Over the past 200 years, since Charles Darwin brought the theory of evolution into the mainstream scientific thought, our culture and curriculum have undergone a drastic change.
We’ve gone from a schoolteacher being prosecuted for teaching evolution to evolution becoming the only accepted viewpoint for schoolteachers and textbooks. The theory of evolution has become the law of evolution, as clear-cut as the law of gravity and Newton’s Laws of Physics.
Today, too many pastors fail to speak about the origins of the earth from the pulpit, even though the Bible speaks clearly on this topic. I regularly read theologians who accept Darwin’s theory and try to squeeze the Bible into the box of evolution.
Over the years, people have wondered aloud why I believe an understanding of biblical creation is so important, or why I spend time defending something they feel has no bearing on the Christian’s life. There are several reasons, which I’d like to present to you.
We cannot trust the rest of the Bible if we cannot trust the first 11 chapters.
The Bible is a beautiful work of literature, that changes authors, genres, tones, and interpretations. It includes literal descriptions of historical events, prophetic interpretations of the future, and exquisite poetry filled with imagery and metaphor.
The Hebrew language clearly delineates between historical narrative and poetic symbolism. With that in mind, the language of Genesis 1 through 11 is filled with words used for literal events. For example, the Hebrew word yom, which means day, is used to describe the days of creation in Genesis 1. That same word is used 19 other times in the Old Testament, and every time, it refers to a literal, 24-hour day.
If we can’t trust the literal events that took place in six literal days— on “the first day,” “the second day,” and so on—how can we trust the literal events of the cross? The resurrection? The second coming of Christ? Are those spiritual images or literal events?
The apostle Paul told Timothy that all of the Bible was inspired by God (2 Timothy 3:16) and when we compromise the account of creation, we open the door for other compromises.
The evidence of creation eliminates any excuse to not believe in God.
Maybe you’ve memorized the famous passage, written by King David: “The heavens declare the glory of God, and the sky above proclaims his handiwork” (Psalm 19:1).
Just like a painter will put their signature on their paintings, or a baseball player will autograph a ball he hit for a home run, the world around us is God’s signature of His creative handiwork.
The apostle Paul continues this theme in his letter to the Romans, writing, “For [God’s] invisible attributes … have been perceived … in the things that have been made. So they (unbelievers) are without excuse” (Romans 1:20).

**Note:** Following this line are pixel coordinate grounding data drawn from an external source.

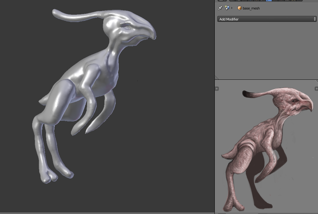The height and width of the screenshot is (214, 318).
Task: Open the left plus panel in image editor
Action: (217, 89)
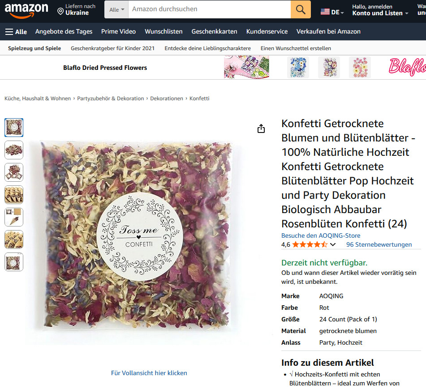Visit the AOQING-Store link

click(321, 235)

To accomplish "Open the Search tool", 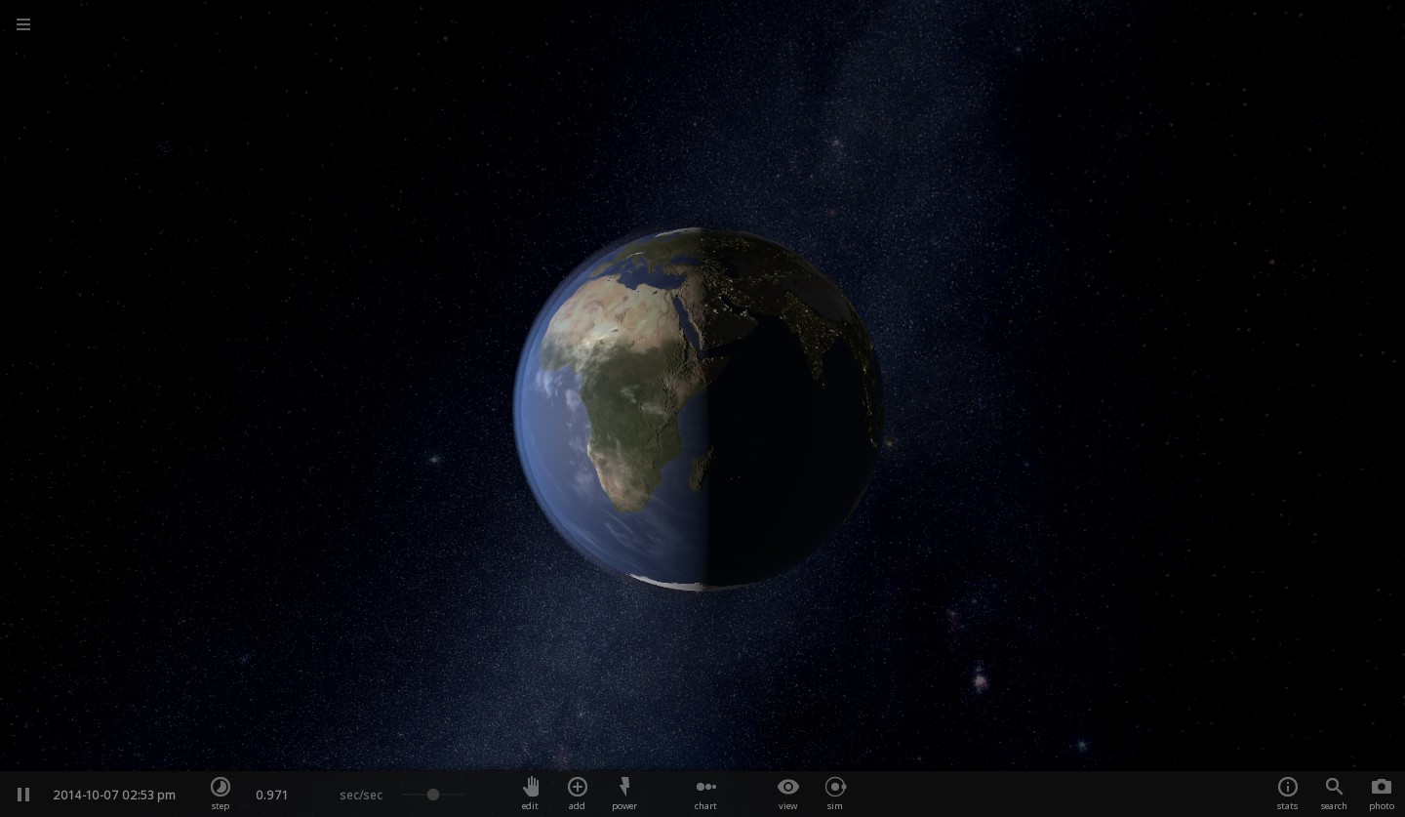I will [x=1334, y=793].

One of the most difficult questions people grapple with is “How can God judge the remote people who live and die without ever hearing about God or the gospel?” The truth is millions of people die without ever hearing the gospel of Christ. The answer is sad, but it is simple: the gospel of creation was all around them.

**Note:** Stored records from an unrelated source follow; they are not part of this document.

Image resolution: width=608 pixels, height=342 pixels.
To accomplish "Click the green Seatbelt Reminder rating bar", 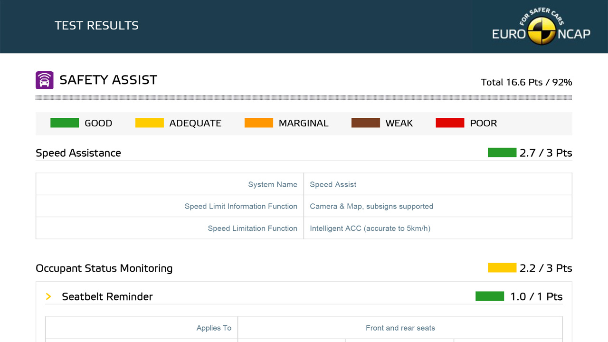I will click(489, 296).
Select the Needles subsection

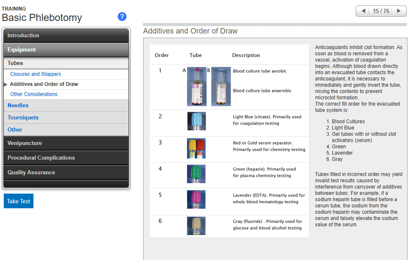[x=18, y=106]
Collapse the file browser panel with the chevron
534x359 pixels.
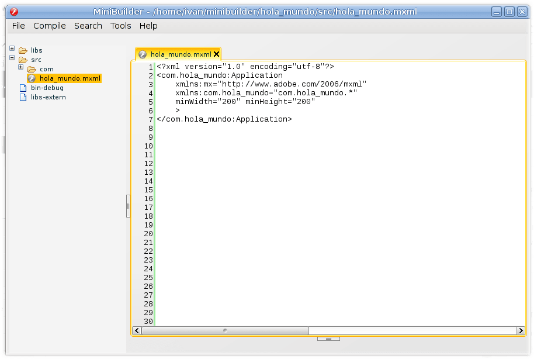click(128, 206)
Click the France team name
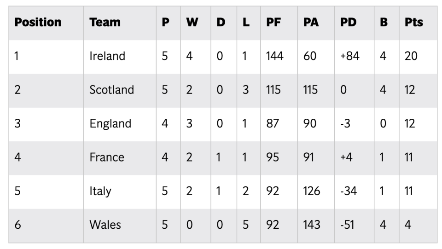The height and width of the screenshot is (249, 442). [x=107, y=157]
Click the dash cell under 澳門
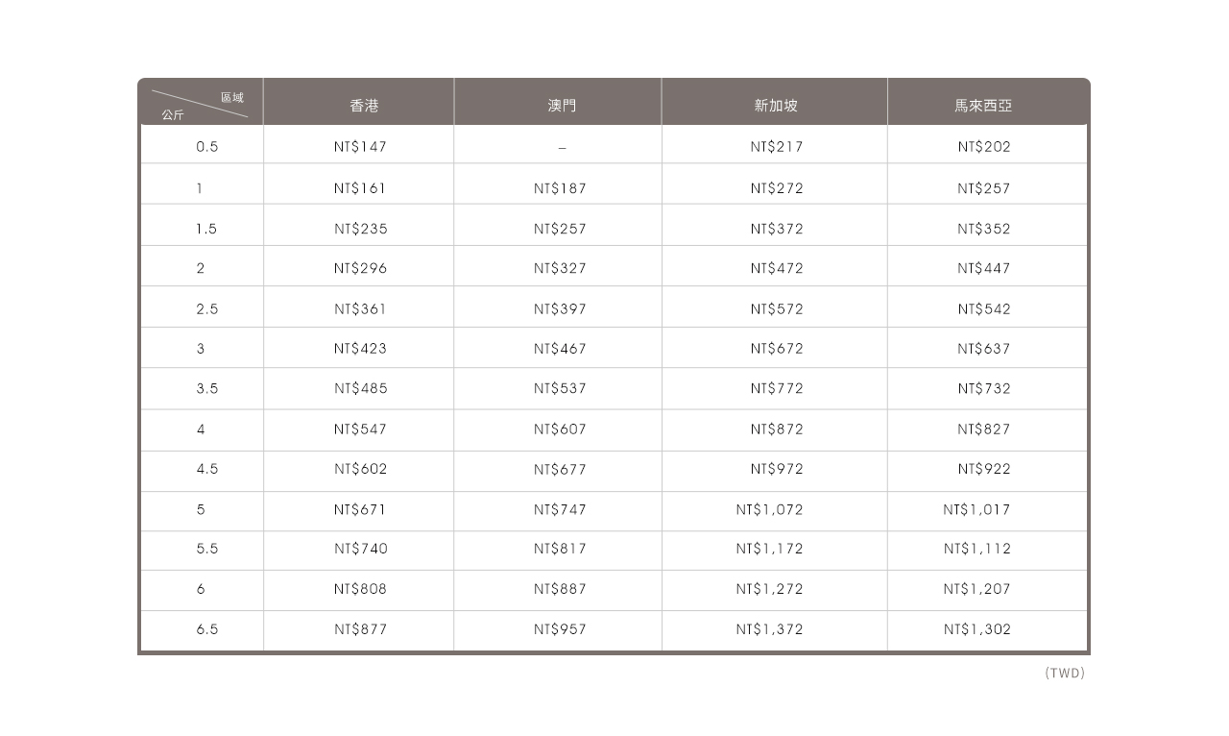Image resolution: width=1229 pixels, height=736 pixels. 562,148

When they stand before God and say “God, we never even knew about you,” God will say: “The evidence of Me surrounded you; from your mental capacity to see the design of the human body to the inch-perfect balance I placed between the earth, sun and moon, the evidence of a Creator was declared to you each day from the magnificence of creation.”

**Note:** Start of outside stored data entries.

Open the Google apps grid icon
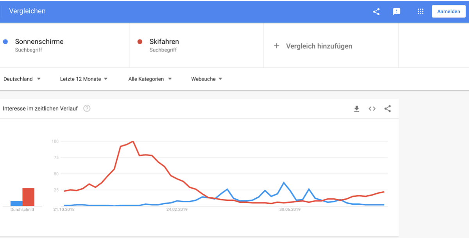Screen dimensions: 469x239 click(x=421, y=11)
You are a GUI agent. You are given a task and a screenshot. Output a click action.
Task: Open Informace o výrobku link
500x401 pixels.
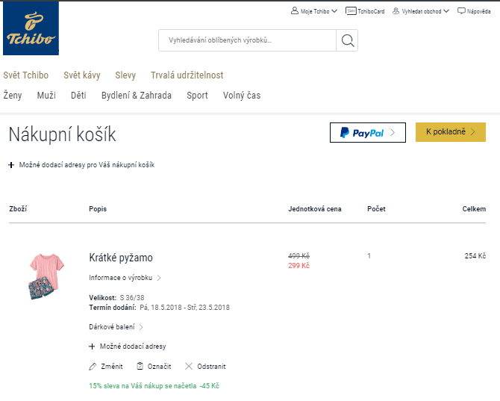coord(125,278)
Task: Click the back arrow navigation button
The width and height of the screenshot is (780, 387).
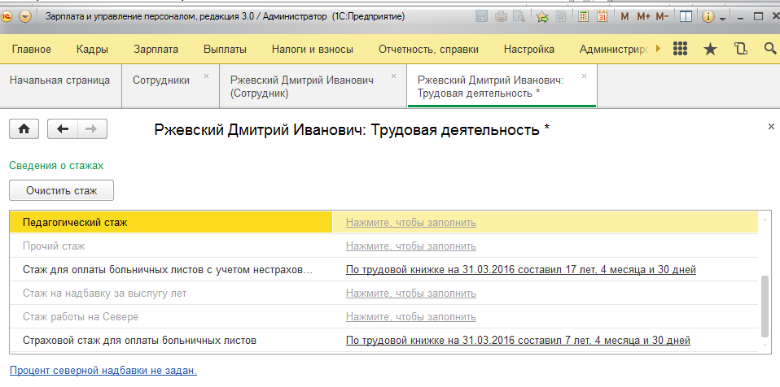Action: coord(63,128)
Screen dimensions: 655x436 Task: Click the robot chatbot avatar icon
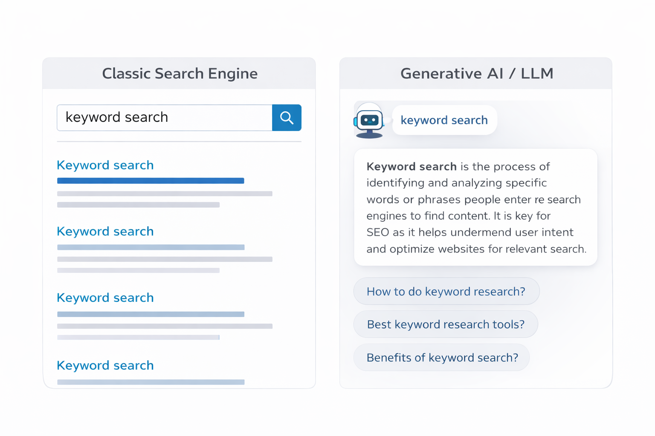pyautogui.click(x=369, y=121)
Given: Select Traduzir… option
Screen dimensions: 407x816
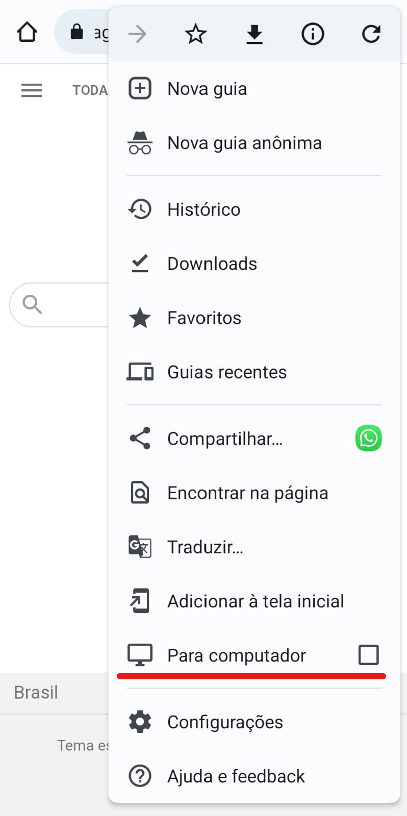Looking at the screenshot, I should tap(205, 547).
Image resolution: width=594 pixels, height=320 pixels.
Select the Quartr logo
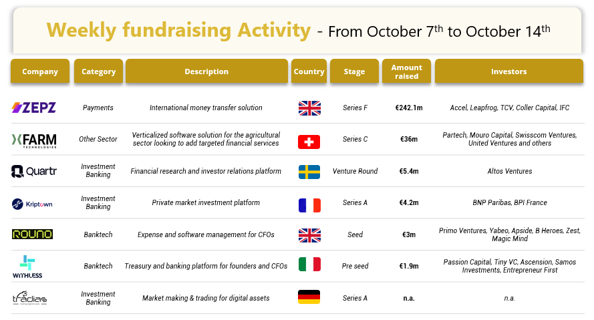(x=33, y=171)

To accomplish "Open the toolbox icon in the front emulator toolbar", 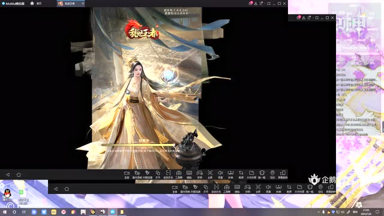I will 179,175.
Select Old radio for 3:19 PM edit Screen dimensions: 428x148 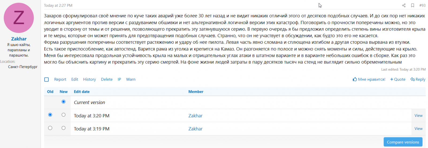click(x=50, y=128)
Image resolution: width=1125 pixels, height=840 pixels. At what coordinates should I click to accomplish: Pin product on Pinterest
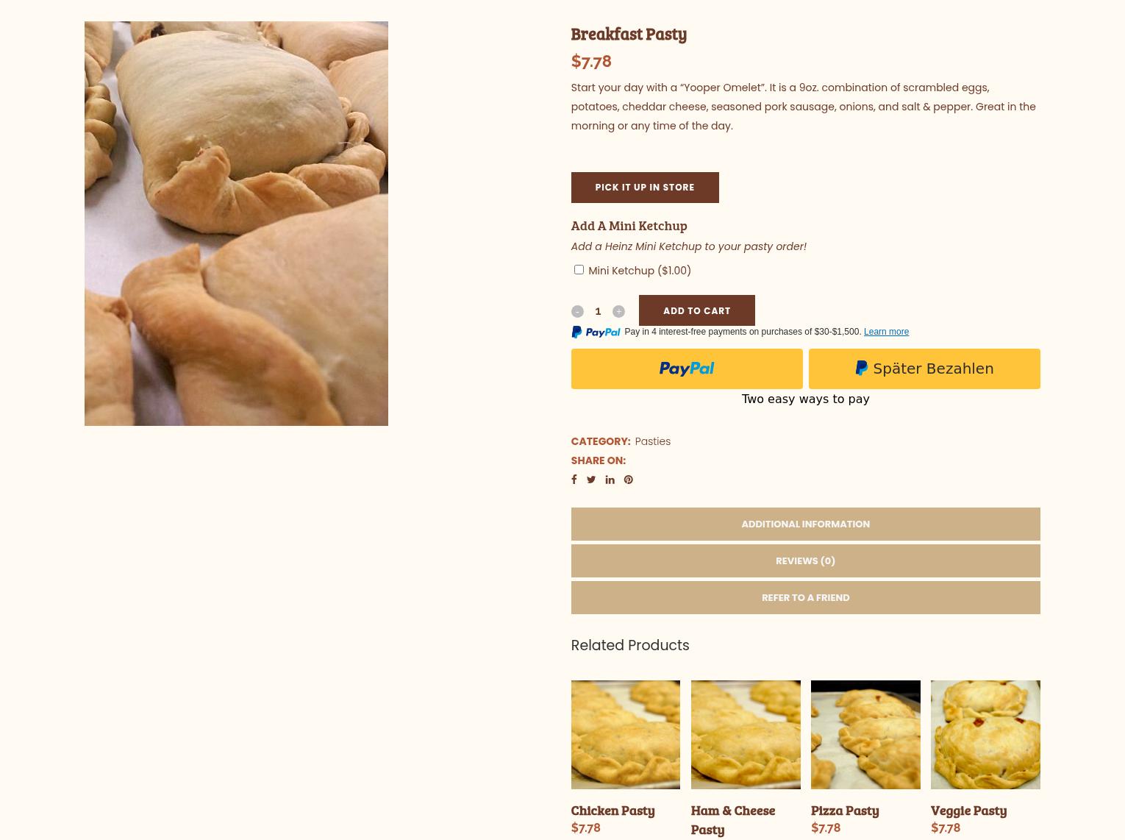coord(628,480)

Mainstream culture may choose to ignore the evidence; they may deceive themselves into believing strange theories of evolution— from apes to aliens—but the bold evidence remains. When the world stands before God in judgment, the apostle Paul writes, “they will be without excuse.”
The creation account has gospel implications.
You may believe that the literal six-day creation and the age of the earth has no relevance concerning the gospel of Jesus Christ. Or, you may have heard a theologian or scientist argue that the theory of evolution is compatible with the rest of the Bible.
This simply isn’t true. The gospel that we believe—the truth of our sin and Jesus’ redemptive work on our behalf—depends on the fact that all mankind are sinners, in need of a savior, and that death is a consequence of sin.
Death is a consequence of sin and Jesus’ substitutionary death on the cross was required to pay the penalty for our sins. Death is the punishment of sin.
The theory of evolution, in particular the idea of natural selection creating mutations leading to human existence, involves millions of years of death before humanity even existed.
If the dinosaurs went completely extinct before humans “evolved,” if weaker mammals died so that monkeys could eventually mutate into human beings, then death wasn’t the consequence of man’s sin.
Don’t let anyone tell you that your defense of creation is irrelevant to the Christian faith. The truth is, beloved, without a perfect, sinless, deathless creation that was ruined by Adam’s sin, there would be no need for Jesus.
Without a Creator, there would be no hope of salvation.